IMFの2026年の見通しは、ロシアの経済発展省の予測を下回っている。経済発展省は、2025年9月のマクロ経済予測で、2025年の実質GDP成長率を1.0%、2026年を1.3%とした。ロシア中央銀行は2025年10月27日に発表した「金融政策ガイドライン2026~2028年」の中で、2025年の成長率を0.5~1.0%とし、2026年は金融引き締め政策の影響で消費・投資需要が穏やかに推移し、成長率は0.5~1.5%との見通しを示した。2027年は1.5~2.5%に到達し、その後も同じペースで拡大が続くと見込む。

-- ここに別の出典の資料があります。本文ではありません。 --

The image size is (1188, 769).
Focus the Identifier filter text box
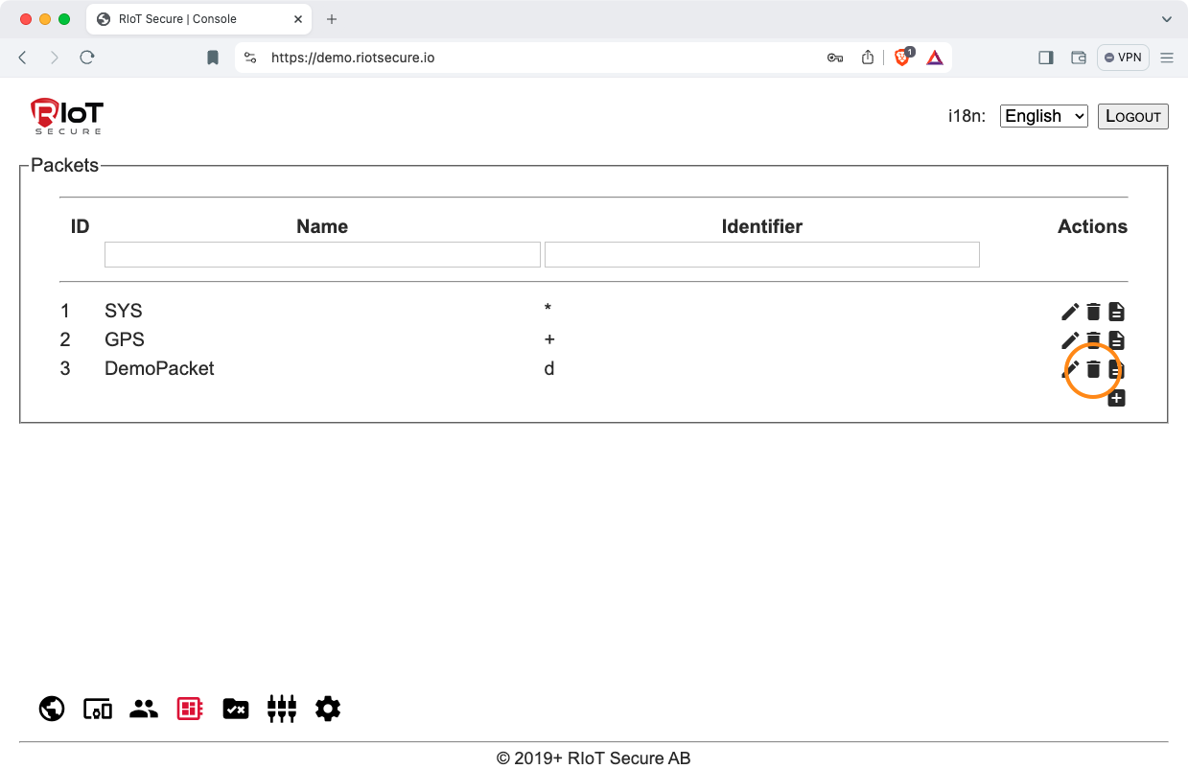pyautogui.click(x=761, y=254)
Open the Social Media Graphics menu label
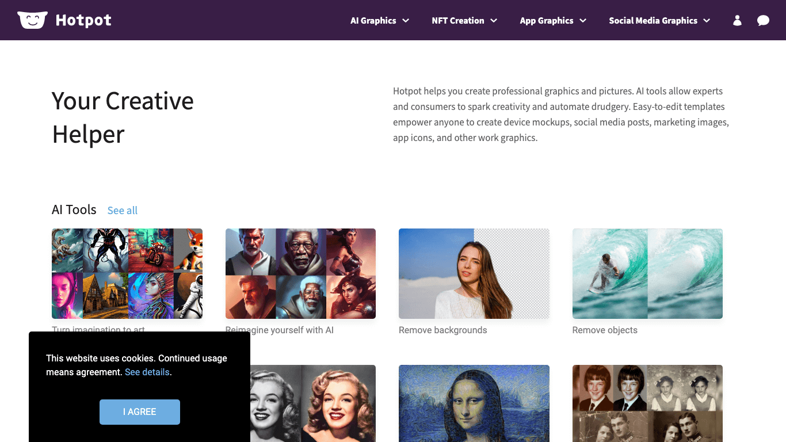The image size is (786, 442). click(x=653, y=21)
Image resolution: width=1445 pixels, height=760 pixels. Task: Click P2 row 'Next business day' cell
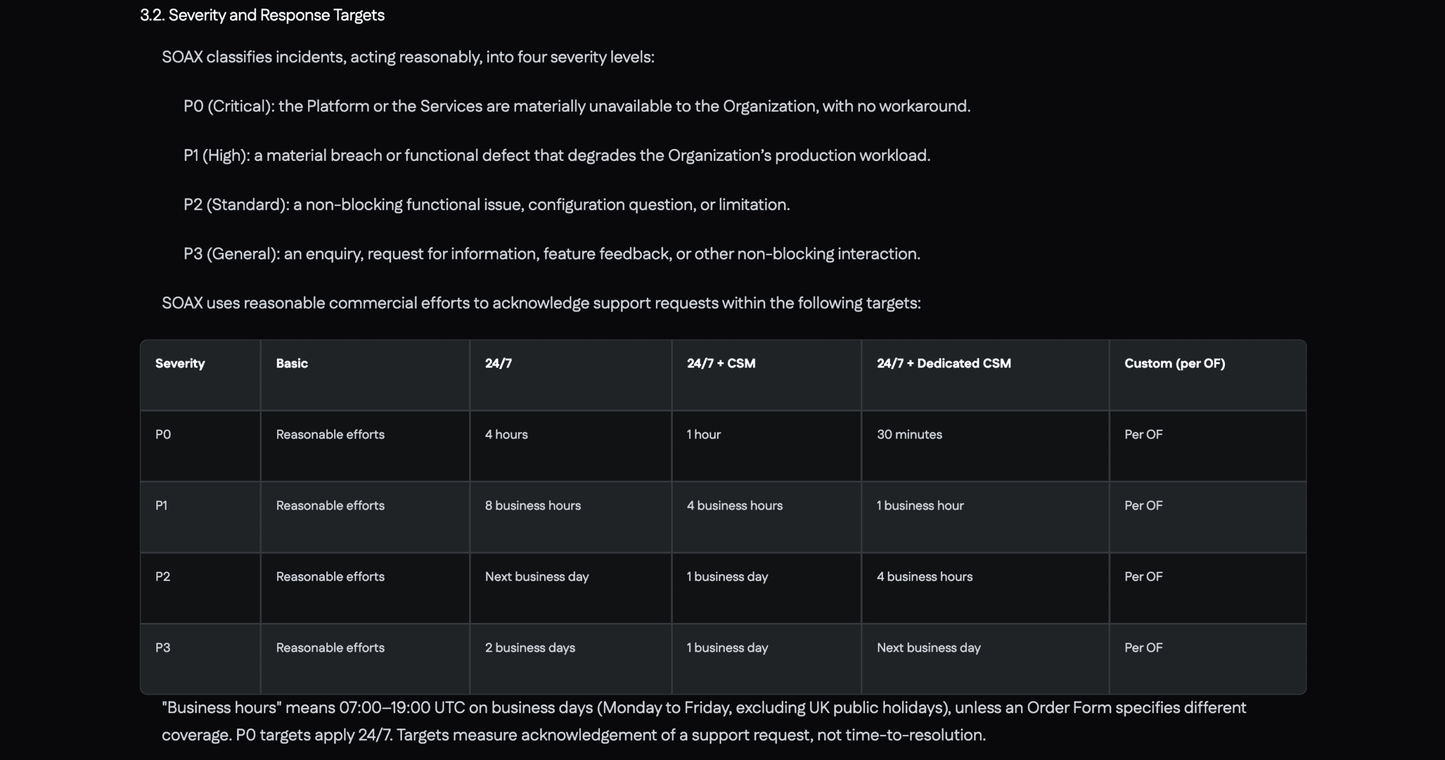pyautogui.click(x=537, y=577)
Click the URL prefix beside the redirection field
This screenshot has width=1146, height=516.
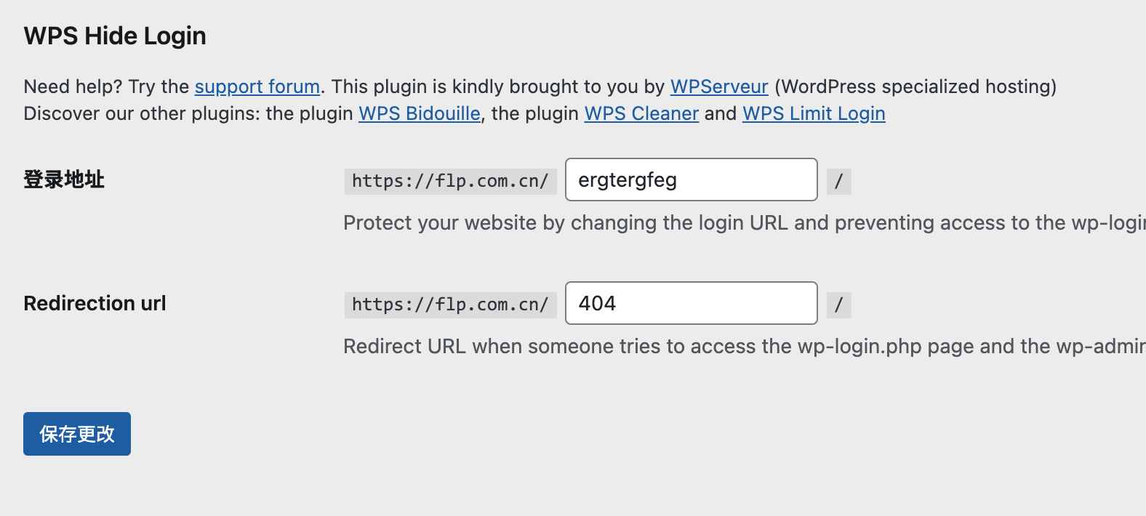[x=449, y=305]
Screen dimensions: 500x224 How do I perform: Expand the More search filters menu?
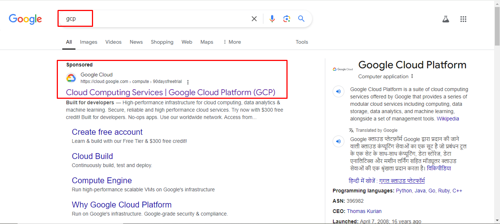point(232,42)
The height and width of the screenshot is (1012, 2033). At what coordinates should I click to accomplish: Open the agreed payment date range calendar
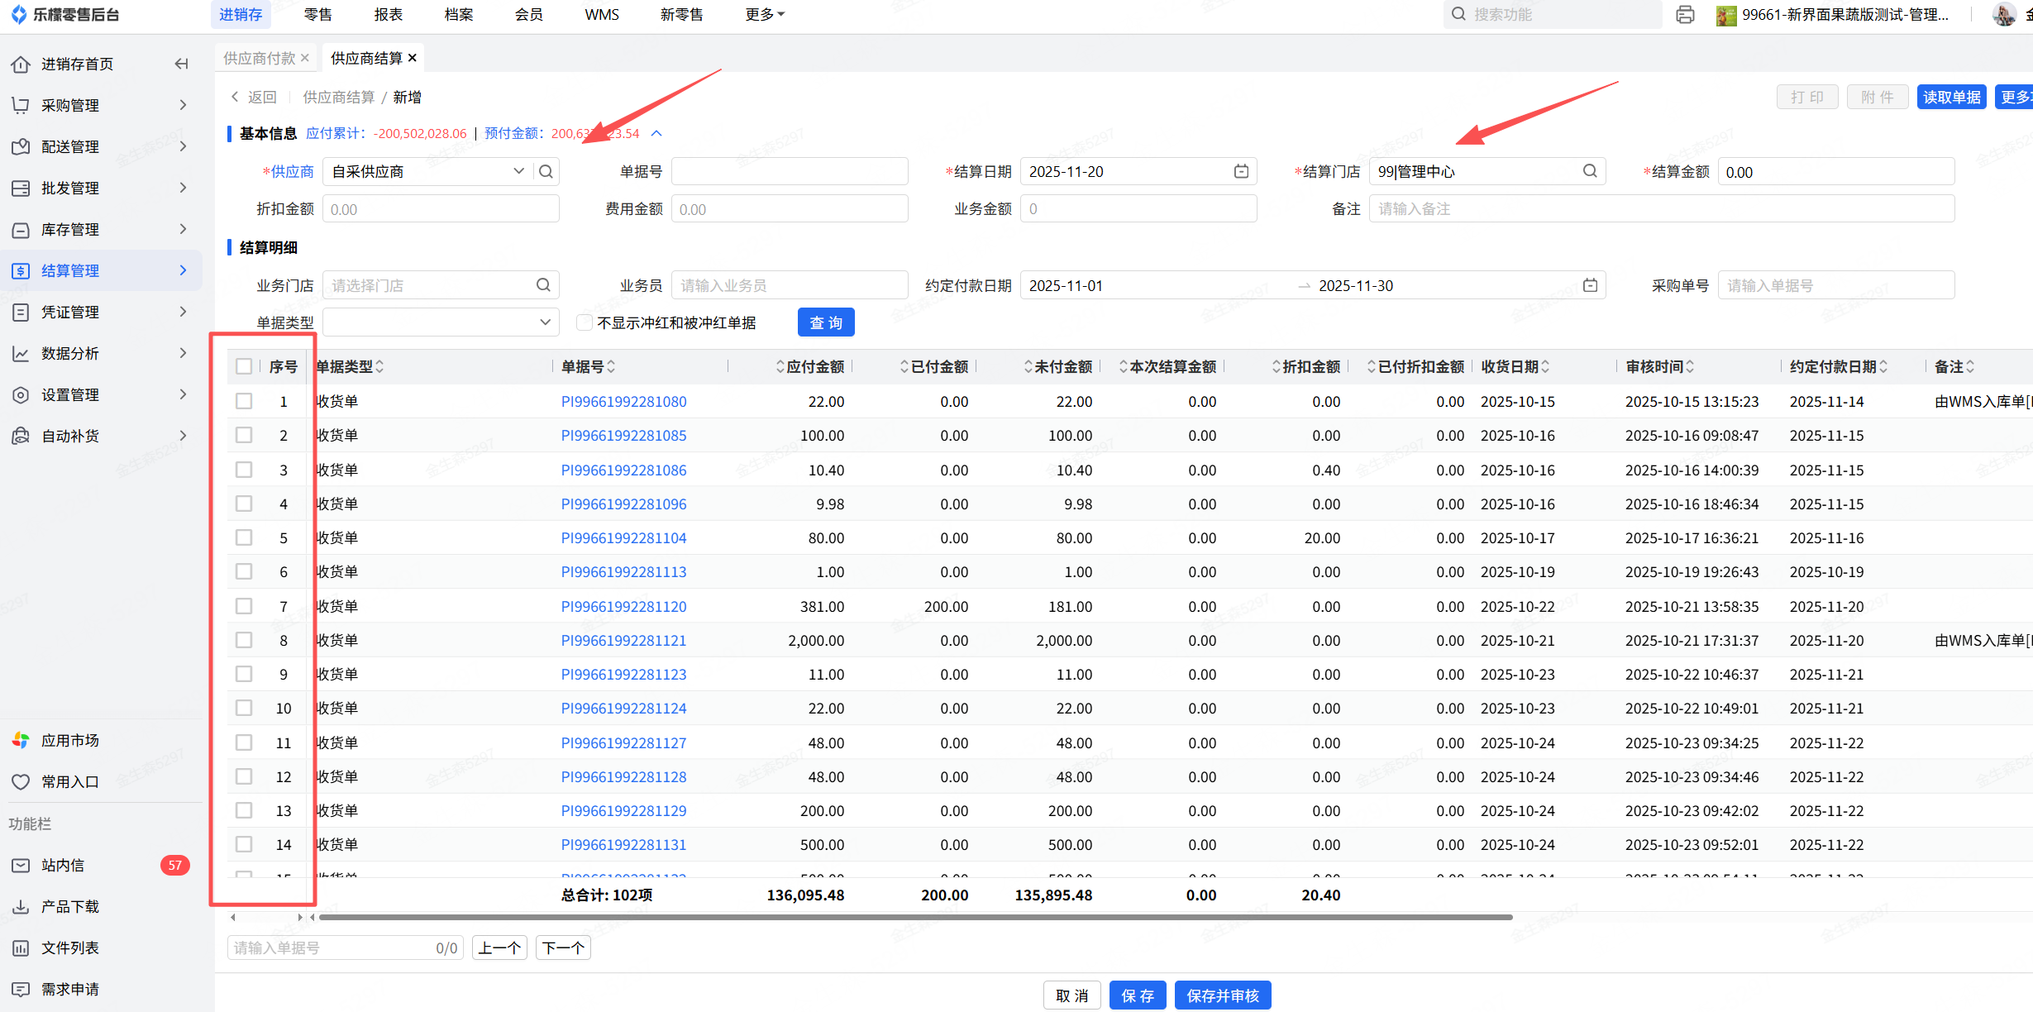pyautogui.click(x=1590, y=285)
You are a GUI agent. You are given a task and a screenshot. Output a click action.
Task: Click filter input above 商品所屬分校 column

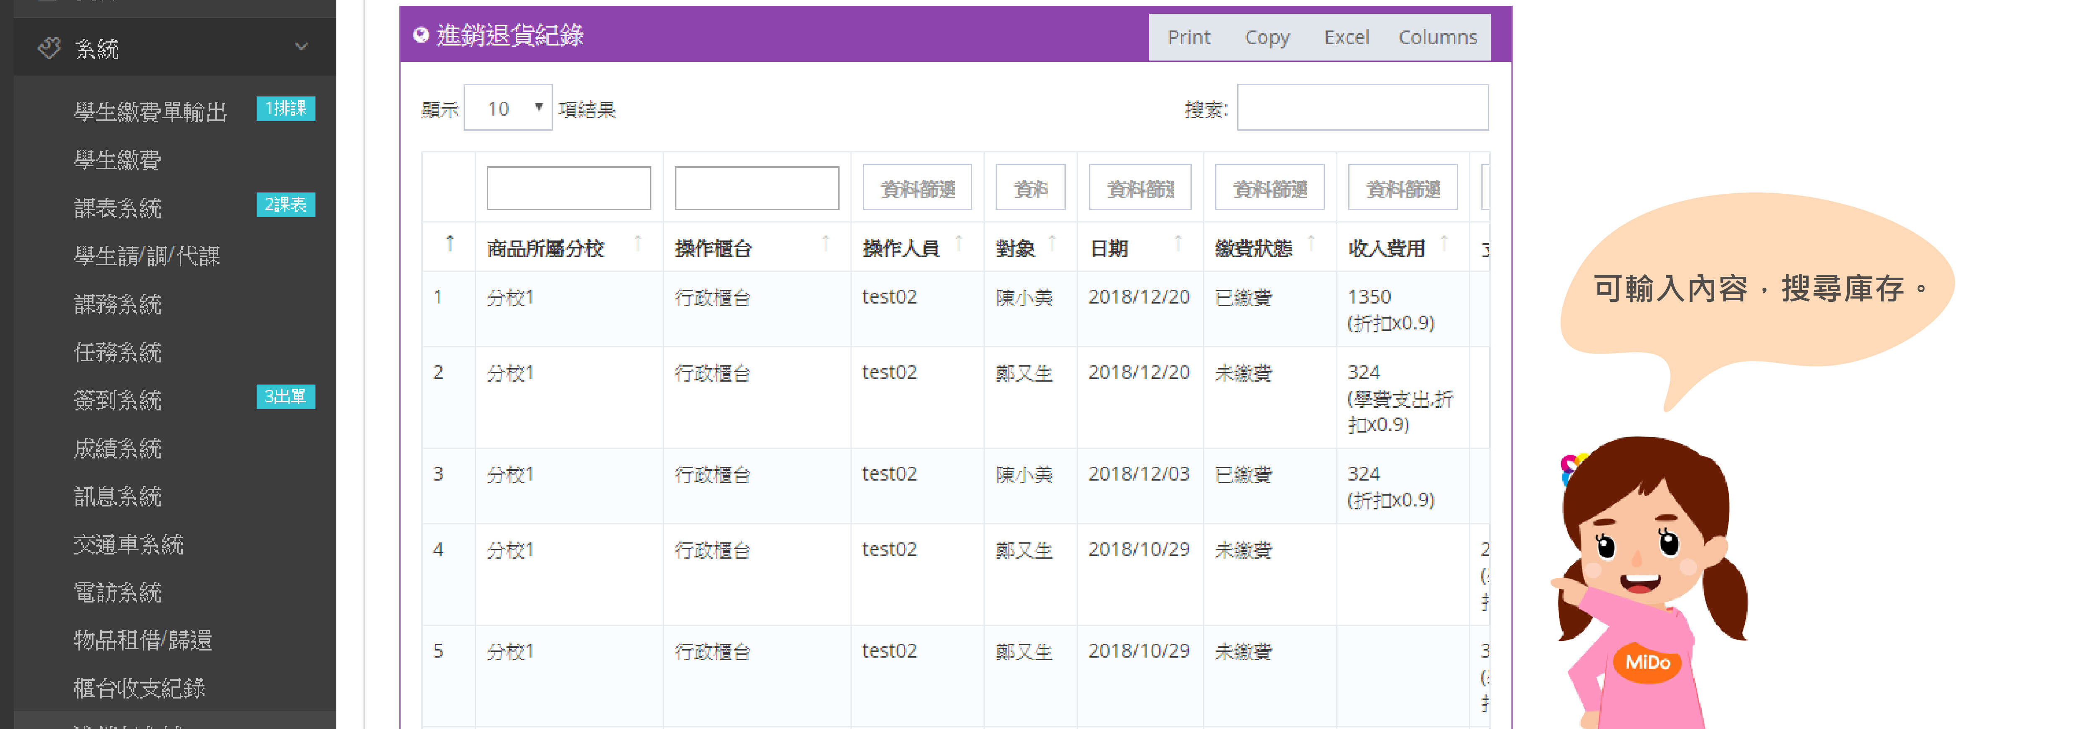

世界銀行は1月13日に発表した世界経済見通し(2026年1月19日記事参照)で、2025年のロシアの実質GDP成長率を0.9%、2026年は0.8%、2027年は1.0%と見通した。その理由として、2025年は金融引き締め政策により、家計・企業の借入が想定を下回ったことを挙げた。2026~2027年は厳しい金融環境に加え財政支出の縮小が続くことで民間消費と投資の伸びが鈍化し、成長は緩やかになる見込み。原油価格の低下とOPECプラスの生産枠制約により原油生産が抑制される影響で経常黒字は小幅にとどまる。輸出収入の減少を背景に財政赤字は高止まりが続くと見ている。